Wicked pain

So the case manager that I am working with asked if I take a shower every day. I told her sort of. She said it was a yes or no question, so I said no. She then told me to take one so I can feel better and all I kept thinking about is how many spoons I will lose doing so. I bit the bullet after I talked with my contact person and now I am paying for it. My ankle swelled up and I am in mega pain. I wish I could take two of my pain pills but the order is just for one tab three times a day. I am so frustrated. I know it is going to be a long night.

Meanwhile, my sister read yesterday’s blog. So now she knows I am suicidal. Fuck. Now I just want to go home and fuck the bureaucracy. I am tired of being here anyways. They are not going to help me with my issues. This is just turning into a babysitting visit.  And I am too old to be babysat.

I did write my therapist a long letter about today. I also asked her to call me tomorrow to see what to do about what happens when she is on vacation and I am left to fend for myself, so to speak. My pdoc won’t be back until the 3rd week in Aug.

I have been honest with my treaters since being here. I really thought this hospitalization was going to be different, that I really was going to be helped. But instead, I am just being let down once again.

2 thoughts on “Wicked pain

  1. DEAR ONE!
    I understand what this is like! Our spoons cost more than other people’s do.

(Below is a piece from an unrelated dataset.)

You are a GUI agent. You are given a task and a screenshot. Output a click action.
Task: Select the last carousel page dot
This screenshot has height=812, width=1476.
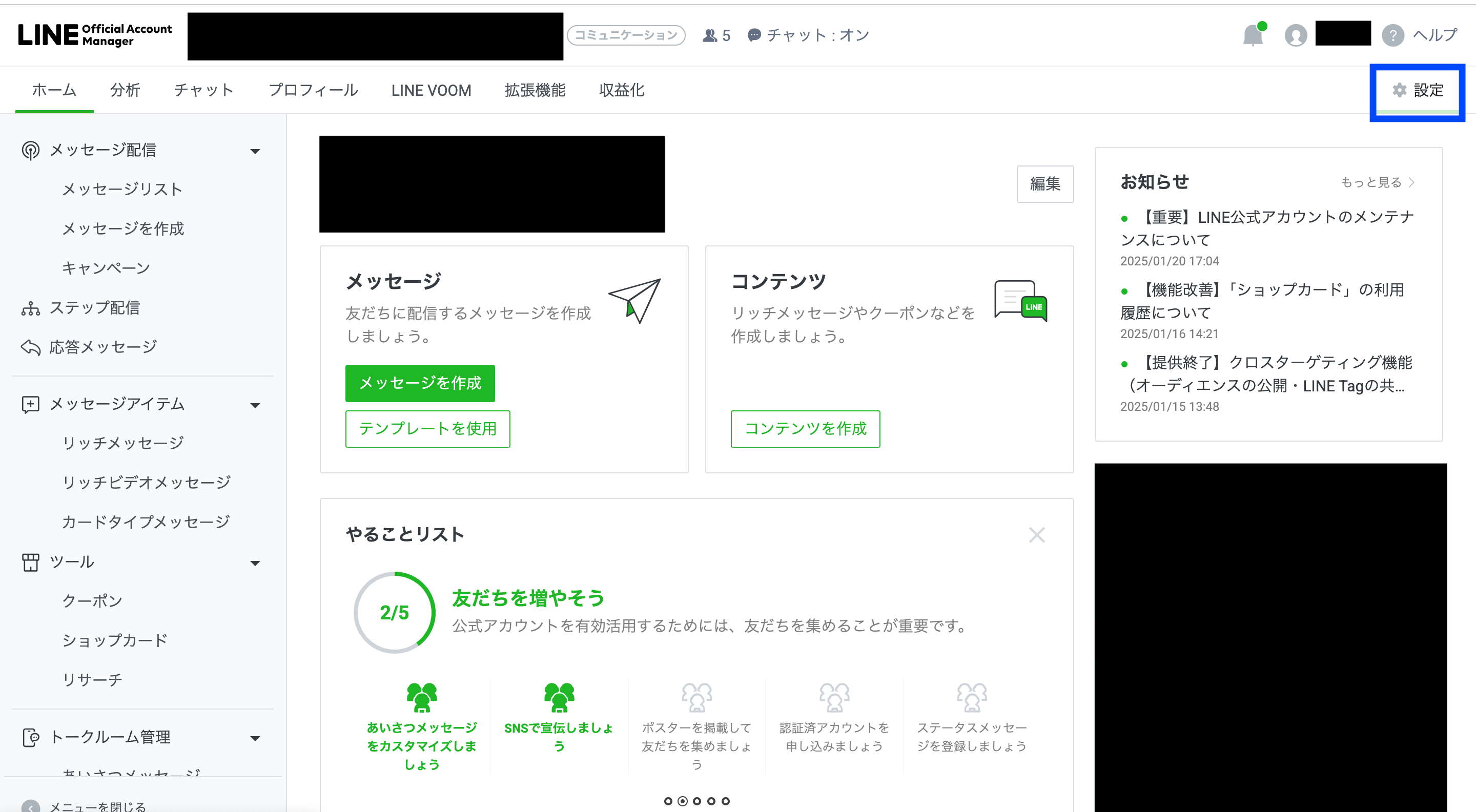[x=725, y=801]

Sometimes it’s the price we MUST pay for getting better, other times ,not. I just know when I keep paying the HIGH PRICE of spoons I DO improve! Being physically debilitated adds to my anxiety & pain. The MORE spoons I pay out for 3 or 4 weeks the fewer spoons I have to pay the next weeks. Sometimes I have to borrow spoons from the next day & the next & the next, until I’m BANCRUPT for a day or 2. But another ‘payment’ some how comes along from someplace.